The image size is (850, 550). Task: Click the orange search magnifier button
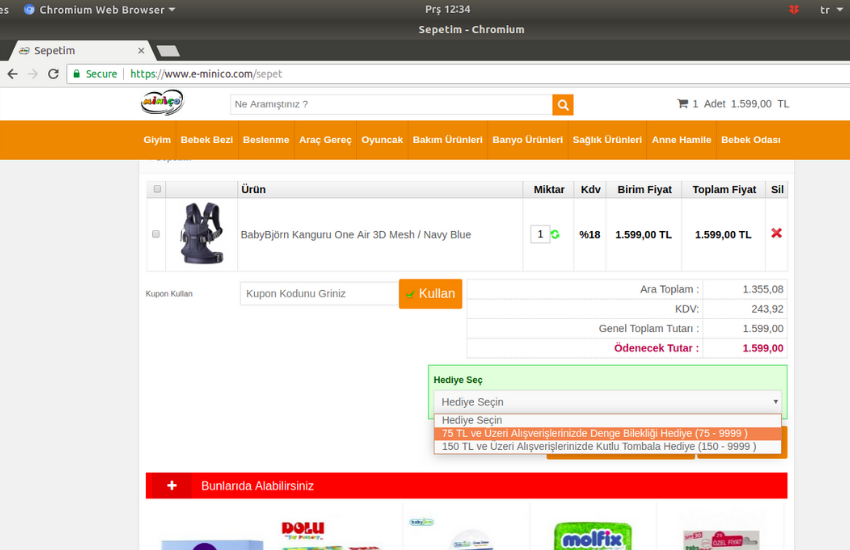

==

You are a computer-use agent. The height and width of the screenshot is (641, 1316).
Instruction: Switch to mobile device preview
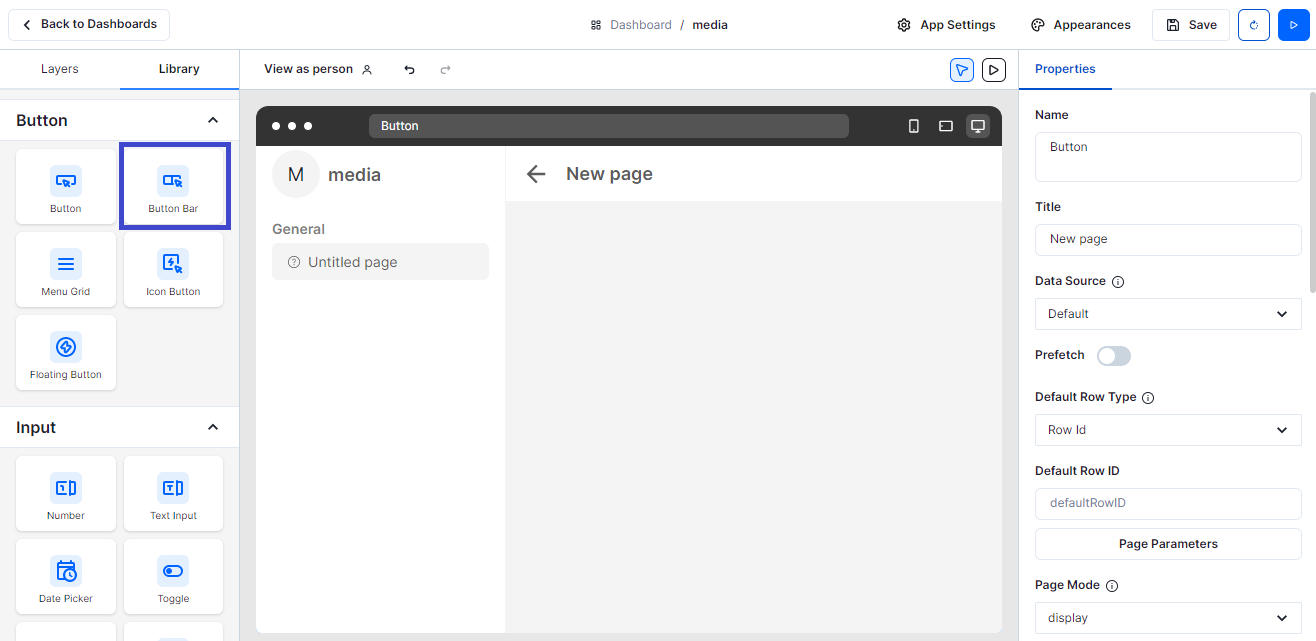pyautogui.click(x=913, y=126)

--

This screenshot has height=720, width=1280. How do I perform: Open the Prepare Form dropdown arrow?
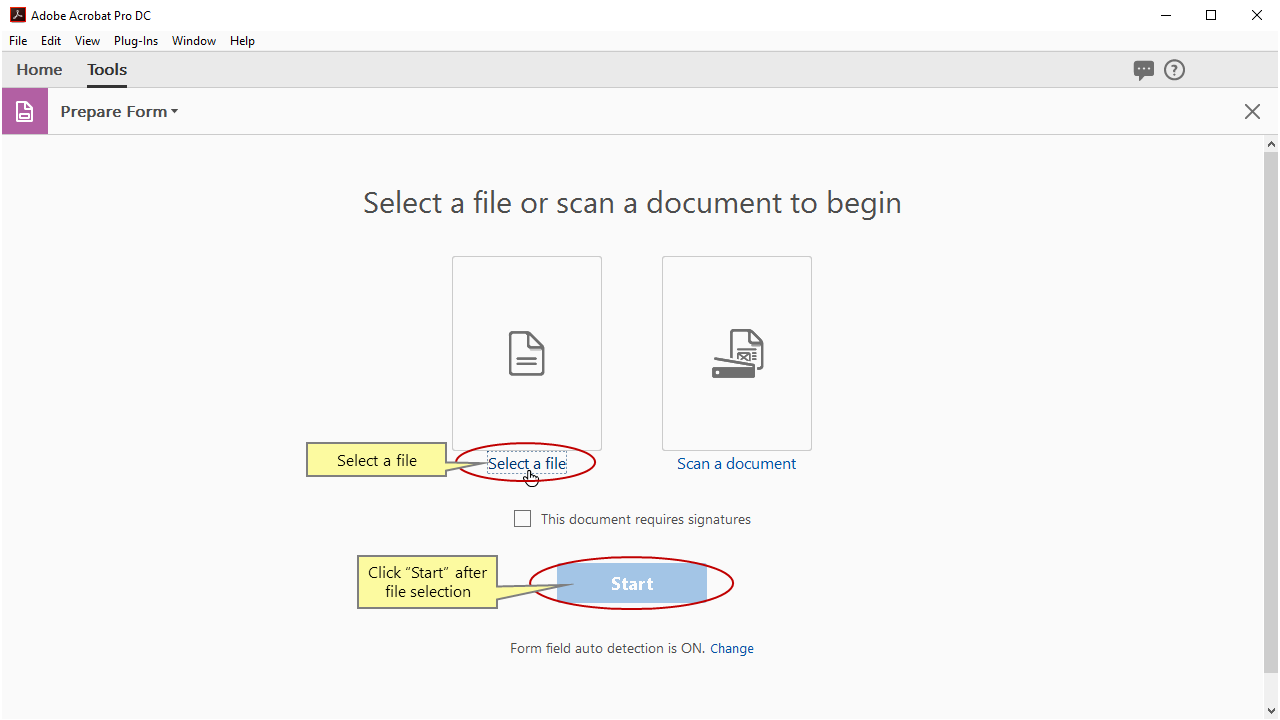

#### [Instructions to follow]
For the records above, state the count of lines where "width" appears, without any other text.

#### [Exercise answer]
2